Mozilla has been hitting the headlines a little too much these past few weeks. The company is one of the very few tech companies that are considered pro-privacy by their users, not just by themselves. However, the Firefox maker recently came under fire for pushing a hidden add-on to its users to promote Mr. Robot, a popular drama–thriller television series focusing on cybersecurity.
With that episode now behind us, Firefox is back in the news. Apparently, the browser had been collecting crash information from users since March 2017, even if its users had chosen to avoid submitting crash reports. Mozilla engineers wrote that this has been happening since Firefox 52 and was due to a bug.
The company's response to this bug, however, shows why Mozilla continues to win its users trust in an era where cybersecurity disasters are rampant and user privacy has become a myth. Mozilla said last week that the bug that automatically send crash reports to the company has now been fixed with the release of Firefox 57.0.3. It also added that Mozilla will be deleting all the telemetry data collected during those nine months.
Firefox will delete all telemetry data to avoid any privacy concerns
This data includes even the reports that were sent with user permission. "We do not know the exact impact of 1424373 (bug report), as we cannot distinguish between users that chose to auto-submit crashes and users that triggered the bug," the company wrote. This is notable because it leaves the company with no data whatsoever from the past several months.
Mozilla said this is being done to ensure that no one can be identified using this data. "While we designed the crash reporting system to be difficult to map back to individuals, we need to be mindful that crash dumps contain the contents of the crashing tab," it wrote.
With low frequency they may contain private or identifying information.
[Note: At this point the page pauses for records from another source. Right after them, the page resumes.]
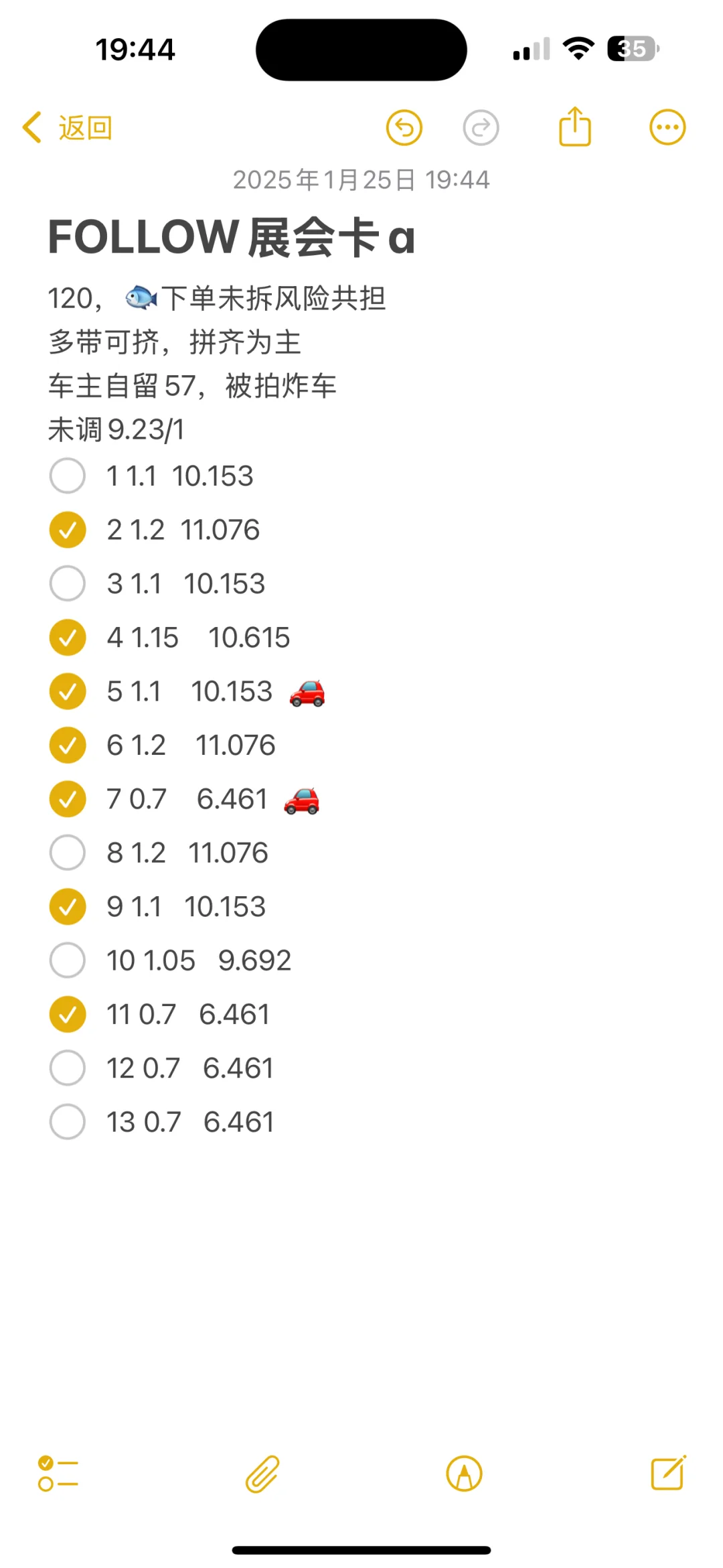Uncheck the item "4 1.15 10.615"
The height and width of the screenshot is (1568, 723).
click(68, 638)

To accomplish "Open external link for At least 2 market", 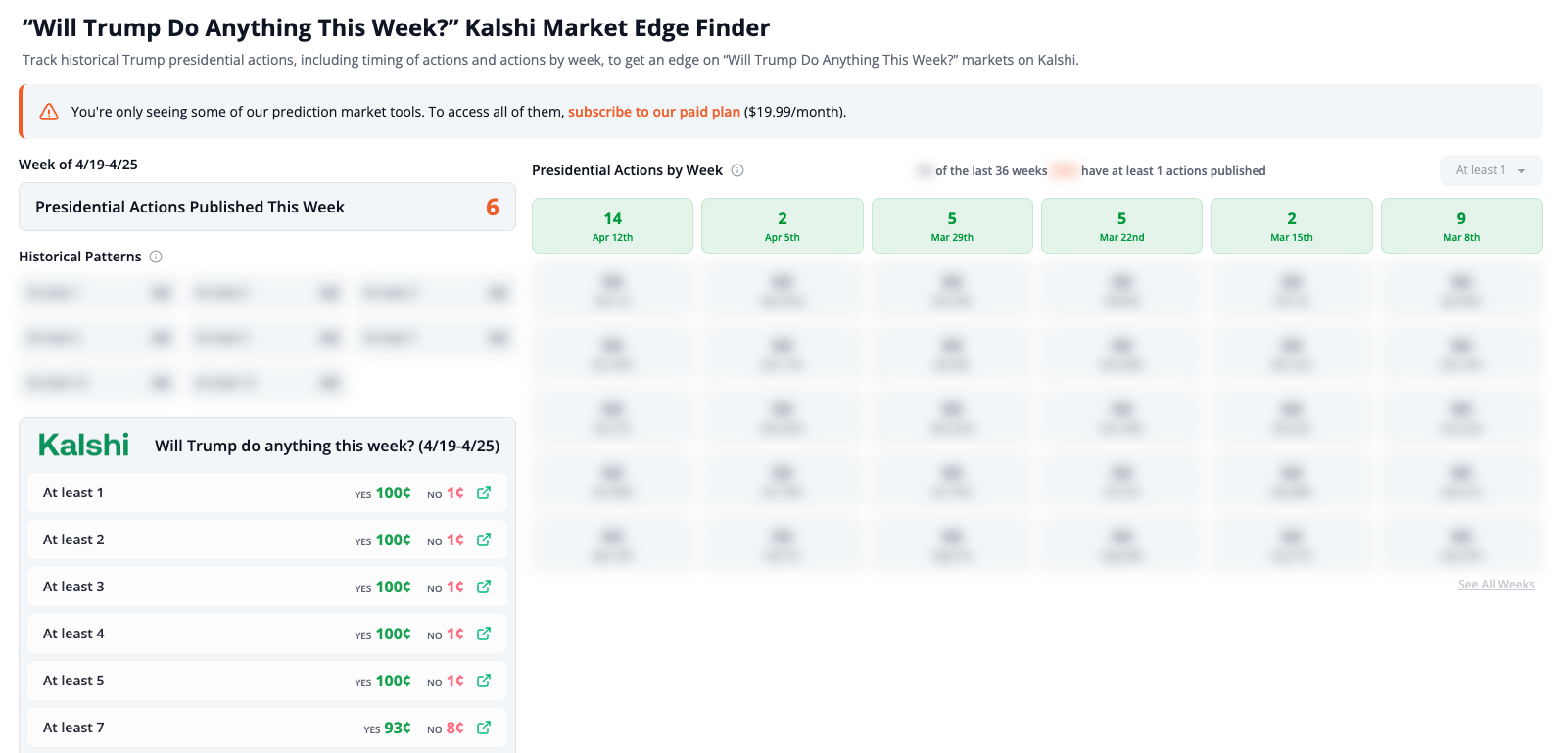I will 484,540.
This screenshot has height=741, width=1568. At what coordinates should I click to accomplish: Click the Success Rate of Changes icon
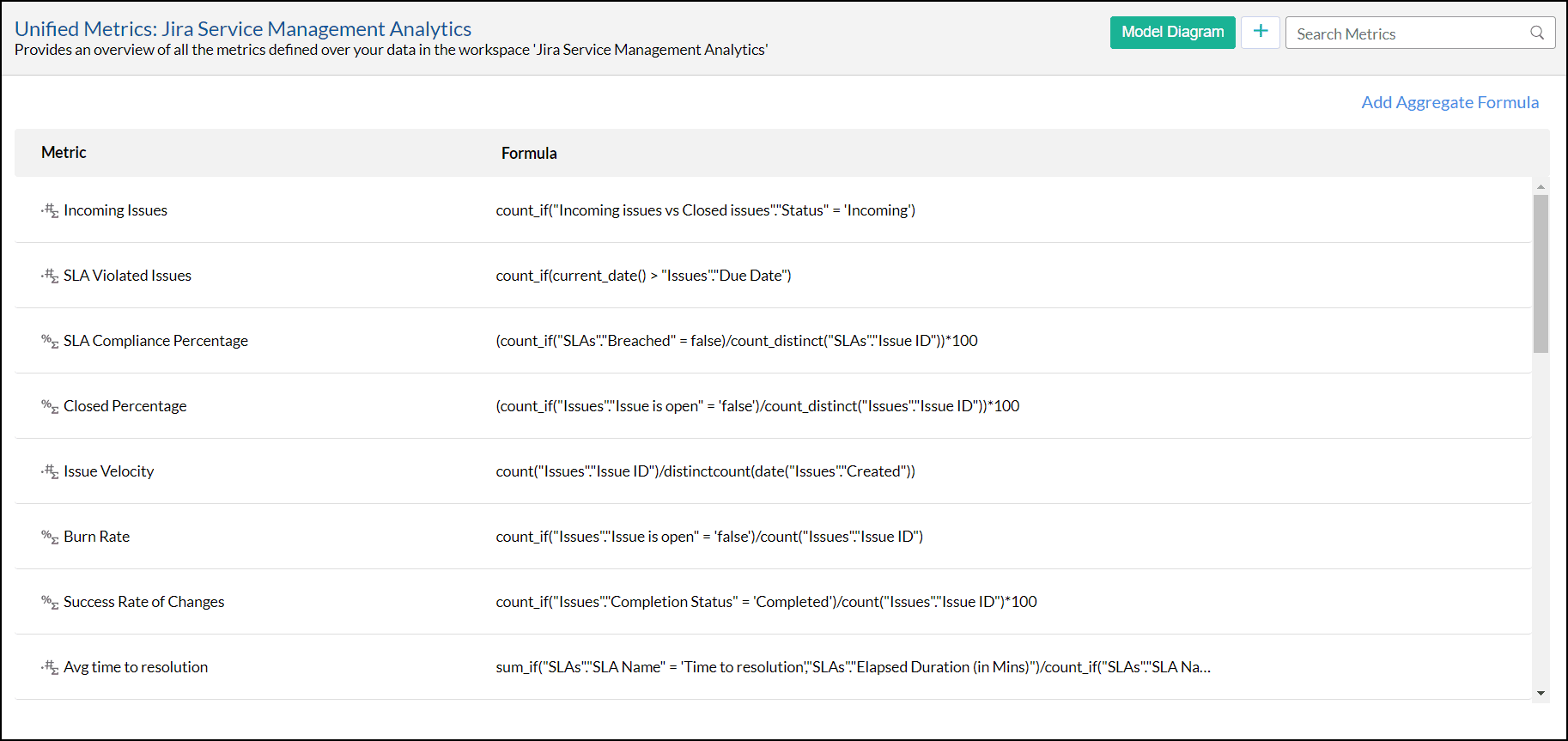point(50,602)
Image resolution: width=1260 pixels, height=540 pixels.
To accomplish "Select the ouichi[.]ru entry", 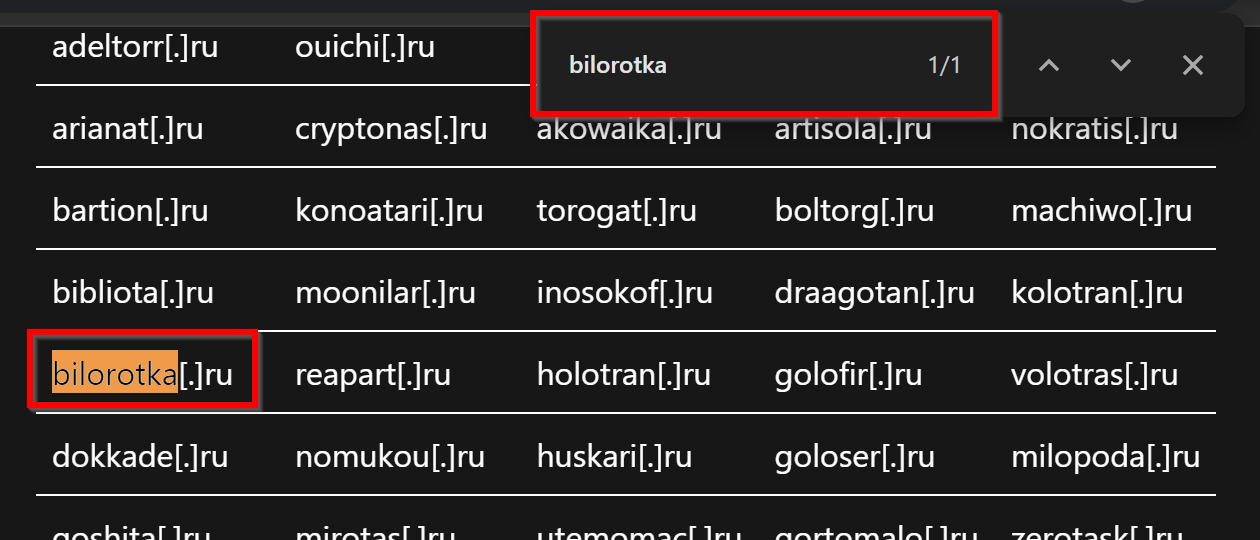I will (365, 46).
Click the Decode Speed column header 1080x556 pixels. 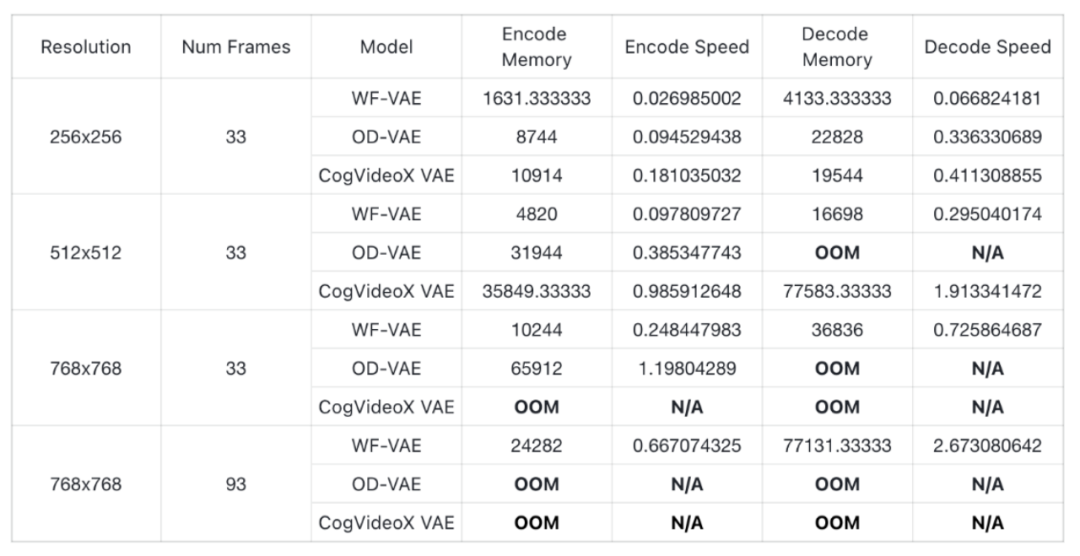(x=987, y=47)
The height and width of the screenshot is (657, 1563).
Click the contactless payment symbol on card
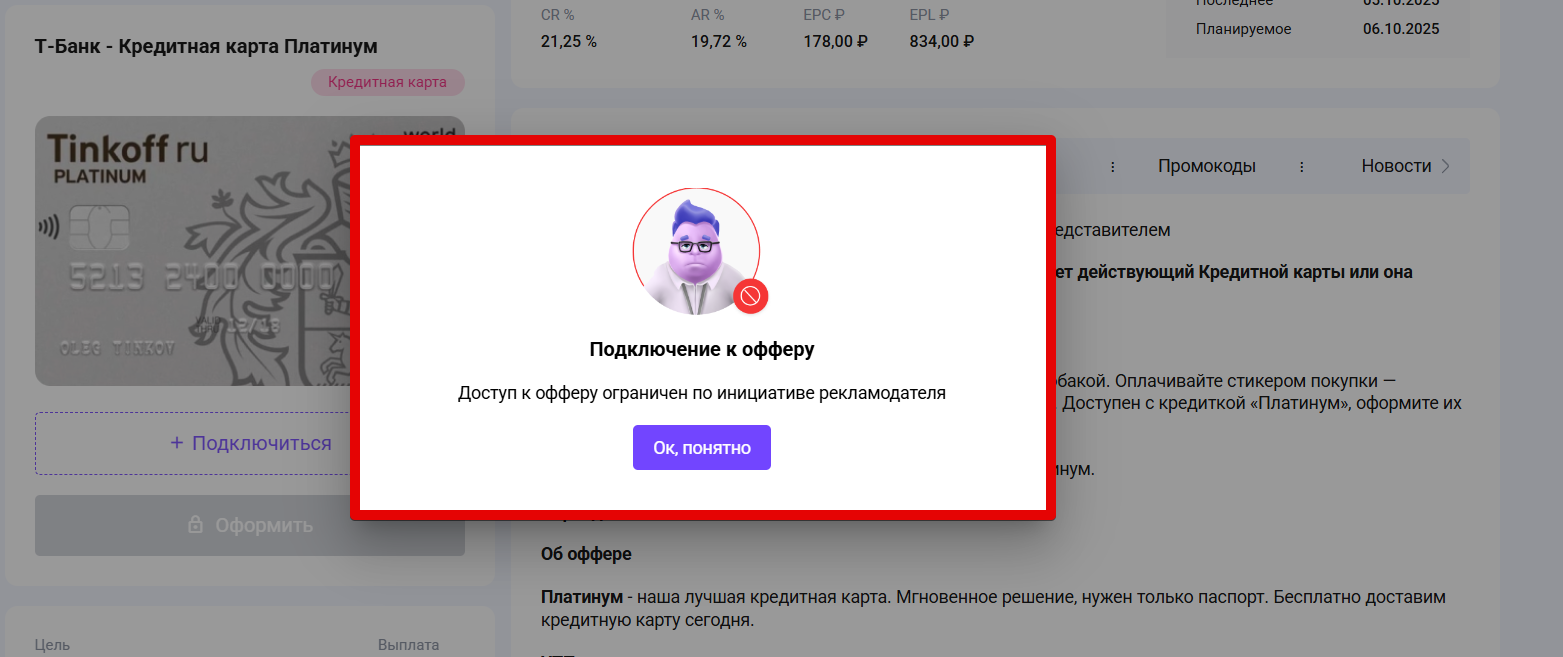tap(48, 227)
Crash reports contain information about the active page that was being viewed at the time of the crash and a dump file of the browser's memory contents, which may contain data that can identify a user. Since the company can't distinguish who agreed to send this data and who chose not to, it has decided to delete all the telemetry data collected during the time this bug was present.
The company is also modifying its servers to reject any additional data resulting from this bug from browsers that may not have been updated yet.
We will add measures to discard new, automatically submitted crashes from affected versions, and then delete all crash reports collected prior to that deploy. Our goal is to have this data deleted in the next ten days.
Many privacy focused users choose not to send crash reports because of privacy concerns. While these reports help browser makers to spot bugs and improve performance, they can also potentially connect individual users with their web history. With the tech industry excessively obsessing over user data, Firefox's decision will be taken as a pleasant surprise by its devoted users who continue to prefer the browser over offerings by major tech companies like Google, Apple, or Microsoft.